[Collected data]
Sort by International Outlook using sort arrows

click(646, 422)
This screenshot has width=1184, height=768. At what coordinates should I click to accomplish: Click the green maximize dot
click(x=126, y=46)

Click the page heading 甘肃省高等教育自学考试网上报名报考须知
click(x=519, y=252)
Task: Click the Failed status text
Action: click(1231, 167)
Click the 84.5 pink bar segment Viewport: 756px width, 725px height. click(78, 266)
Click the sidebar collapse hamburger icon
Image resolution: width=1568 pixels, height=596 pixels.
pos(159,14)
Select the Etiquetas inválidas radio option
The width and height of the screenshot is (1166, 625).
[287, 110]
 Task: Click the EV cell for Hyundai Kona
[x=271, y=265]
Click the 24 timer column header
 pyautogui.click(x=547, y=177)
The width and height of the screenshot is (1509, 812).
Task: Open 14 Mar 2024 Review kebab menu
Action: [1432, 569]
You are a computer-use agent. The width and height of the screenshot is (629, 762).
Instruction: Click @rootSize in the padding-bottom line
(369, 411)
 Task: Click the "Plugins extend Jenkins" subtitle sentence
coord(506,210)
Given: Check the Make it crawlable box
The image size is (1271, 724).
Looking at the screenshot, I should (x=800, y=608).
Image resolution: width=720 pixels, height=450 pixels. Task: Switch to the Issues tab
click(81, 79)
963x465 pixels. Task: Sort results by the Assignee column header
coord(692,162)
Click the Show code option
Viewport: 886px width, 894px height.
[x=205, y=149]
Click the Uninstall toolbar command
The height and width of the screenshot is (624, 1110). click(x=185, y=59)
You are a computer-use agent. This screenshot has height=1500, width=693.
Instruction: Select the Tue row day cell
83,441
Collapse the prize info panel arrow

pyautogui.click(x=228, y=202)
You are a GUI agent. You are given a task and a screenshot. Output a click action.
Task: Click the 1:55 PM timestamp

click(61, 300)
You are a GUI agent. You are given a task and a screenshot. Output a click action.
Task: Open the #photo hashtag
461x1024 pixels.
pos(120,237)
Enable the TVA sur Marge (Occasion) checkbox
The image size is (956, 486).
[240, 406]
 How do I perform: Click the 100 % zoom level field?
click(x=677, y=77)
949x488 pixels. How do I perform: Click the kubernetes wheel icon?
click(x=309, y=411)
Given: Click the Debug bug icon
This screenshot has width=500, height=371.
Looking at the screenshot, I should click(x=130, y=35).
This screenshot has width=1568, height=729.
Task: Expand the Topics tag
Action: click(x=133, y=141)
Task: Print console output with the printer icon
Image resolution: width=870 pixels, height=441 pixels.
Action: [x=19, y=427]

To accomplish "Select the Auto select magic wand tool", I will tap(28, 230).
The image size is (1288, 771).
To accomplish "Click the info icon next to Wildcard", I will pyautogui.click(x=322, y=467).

→ Task
What is needed is a word-for-word restatement of all the data.

→ Exercise answer
Sort by International Outlook using sort arrows

click(646, 422)
This screenshot has width=1184, height=768. At what coordinates should I click to accomplish: Click the green maximize dot
click(x=126, y=46)

Click the page heading 甘肃省高等教育自学考试网上报名报考须知
click(x=519, y=252)
Task: Click the Failed status text
Action: click(1231, 167)
Click the 84.5 pink bar segment Viewport: 756px width, 725px height. click(78, 266)
Click the sidebar collapse hamburger icon
Image resolution: width=1568 pixels, height=596 pixels.
pos(159,14)
Select the Etiquetas inválidas radio option
The width and height of the screenshot is (1166, 625).
[287, 110]
 Task: Click the EV cell for Hyundai Kona
[x=271, y=265]
Click the 24 timer column header
 pyautogui.click(x=547, y=177)
The width and height of the screenshot is (1509, 812).
Task: Open 14 Mar 2024 Review kebab menu
Action: [1432, 569]
You are a computer-use agent. The width and height of the screenshot is (629, 762).
Instruction: Click @rootSize in the padding-bottom line
(369, 411)
 Task: Click the "Plugins extend Jenkins" subtitle sentence
coord(506,210)
Given: Check the Make it crawlable box
The image size is (1271, 724).
Looking at the screenshot, I should (x=800, y=608).
Image resolution: width=720 pixels, height=450 pixels. Task: Switch to the Issues tab
click(81, 79)
963x465 pixels. Task: Sort results by the Assignee column header
coord(692,162)
Click the Show code option
Viewport: 886px width, 894px height.
[x=205, y=149]
Click the Uninstall toolbar command
The height and width of the screenshot is (624, 1110). click(x=185, y=59)
You are a computer-use agent. This screenshot has height=1500, width=693.
Instruction: Select the Tue row day cell
83,441
Collapse the prize info panel arrow

pyautogui.click(x=228, y=202)
You are a GUI agent. You are given a task and a screenshot. Output a click action.
Task: Click the 1:55 PM timestamp

click(61, 300)
You are a GUI agent. You are given a task and a screenshot. Output a click action.
Task: Open the #photo hashtag
461x1024 pixels.
pos(120,237)
Enable the TVA sur Marge (Occasion) checkbox
The image size is (956, 486).
[240, 406]
 How do I perform: Click the 100 % zoom level field?
click(x=677, y=77)
949x488 pixels. How do I perform: Click the kubernetes wheel icon?
click(x=309, y=411)
Given: Click the Debug bug icon
This screenshot has width=500, height=371.
Looking at the screenshot, I should click(x=130, y=35).
This screenshot has width=1568, height=729.
Task: Expand the Topics tag
Action: click(x=133, y=141)
Task: Print console output with the printer icon
Image resolution: width=870 pixels, height=441 pixels.
Action: [x=19, y=427]

To accomplish "Select the Auto select magic wand tool", I will tap(28, 230).
The image size is (1288, 771).
To accomplish "Click the info icon next to Wildcard", I will pyautogui.click(x=322, y=467).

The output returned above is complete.